◆ ASSIGNMENT
Starting with the line that contains "[Created with Klaviyo" and stopping after the line that contains "BVV-Team (496, 102)", copy the entries below exactly. Include nothing else.

◆ DATASET RECORDS
◆ ◆ ◆ ◆ ◆
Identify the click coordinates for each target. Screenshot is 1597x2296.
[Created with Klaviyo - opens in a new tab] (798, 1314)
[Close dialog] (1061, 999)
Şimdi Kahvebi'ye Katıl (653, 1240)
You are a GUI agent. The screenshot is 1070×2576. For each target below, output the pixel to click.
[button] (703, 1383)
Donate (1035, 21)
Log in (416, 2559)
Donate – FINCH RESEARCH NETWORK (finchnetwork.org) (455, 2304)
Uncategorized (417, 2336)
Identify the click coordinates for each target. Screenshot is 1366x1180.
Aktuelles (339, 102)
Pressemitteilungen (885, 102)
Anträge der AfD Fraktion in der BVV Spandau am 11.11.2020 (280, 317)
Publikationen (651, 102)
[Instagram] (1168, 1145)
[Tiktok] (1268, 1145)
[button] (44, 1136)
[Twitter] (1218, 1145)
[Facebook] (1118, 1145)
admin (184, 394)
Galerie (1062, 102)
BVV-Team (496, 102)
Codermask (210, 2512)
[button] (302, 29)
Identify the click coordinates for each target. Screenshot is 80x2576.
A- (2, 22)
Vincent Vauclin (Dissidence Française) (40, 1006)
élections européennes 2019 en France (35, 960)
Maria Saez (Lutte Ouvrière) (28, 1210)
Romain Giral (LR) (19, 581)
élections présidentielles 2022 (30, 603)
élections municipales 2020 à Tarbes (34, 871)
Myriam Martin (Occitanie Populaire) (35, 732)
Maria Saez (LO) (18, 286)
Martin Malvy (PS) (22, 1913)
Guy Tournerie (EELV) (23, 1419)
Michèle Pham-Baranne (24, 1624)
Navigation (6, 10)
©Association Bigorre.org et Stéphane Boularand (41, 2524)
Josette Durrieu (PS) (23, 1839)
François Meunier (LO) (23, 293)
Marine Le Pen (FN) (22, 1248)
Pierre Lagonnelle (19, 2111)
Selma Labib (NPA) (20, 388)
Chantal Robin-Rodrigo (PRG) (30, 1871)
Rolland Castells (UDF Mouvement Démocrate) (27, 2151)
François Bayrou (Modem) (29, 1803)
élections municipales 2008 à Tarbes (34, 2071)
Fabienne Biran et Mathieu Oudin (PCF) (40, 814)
◆ ◆ ◆ ◆ ◆
◆ WRITTEN REPLY
[Created with Klaviyo - opens in a new tab] (798, 1314)
[Close dialog] (1061, 999)
Şimdi Kahvebi'ye Katıl (653, 1240)
You are a GUI agent. The screenshot is 1070×2576. For each target below, output the pixel to click.
[button] (703, 1383)
Donate (1035, 21)
Log in (416, 2559)
Donate – FINCH RESEARCH NETWORK (finchnetwork.org) (455, 2304)
Uncategorized (417, 2336)
Identify the click coordinates for each target. Screenshot is 1366x1180.
Aktuelles (339, 102)
Pressemitteilungen (885, 102)
Anträge der AfD Fraktion in der BVV Spandau am 11.11.2020 (280, 317)
Publikationen (651, 102)
[Instagram] (1168, 1145)
[Tiktok] (1268, 1145)
[button] (44, 1136)
[Twitter] (1218, 1145)
[Facebook] (1118, 1145)
admin (184, 394)
Galerie (1062, 102)
BVV-Team (496, 102)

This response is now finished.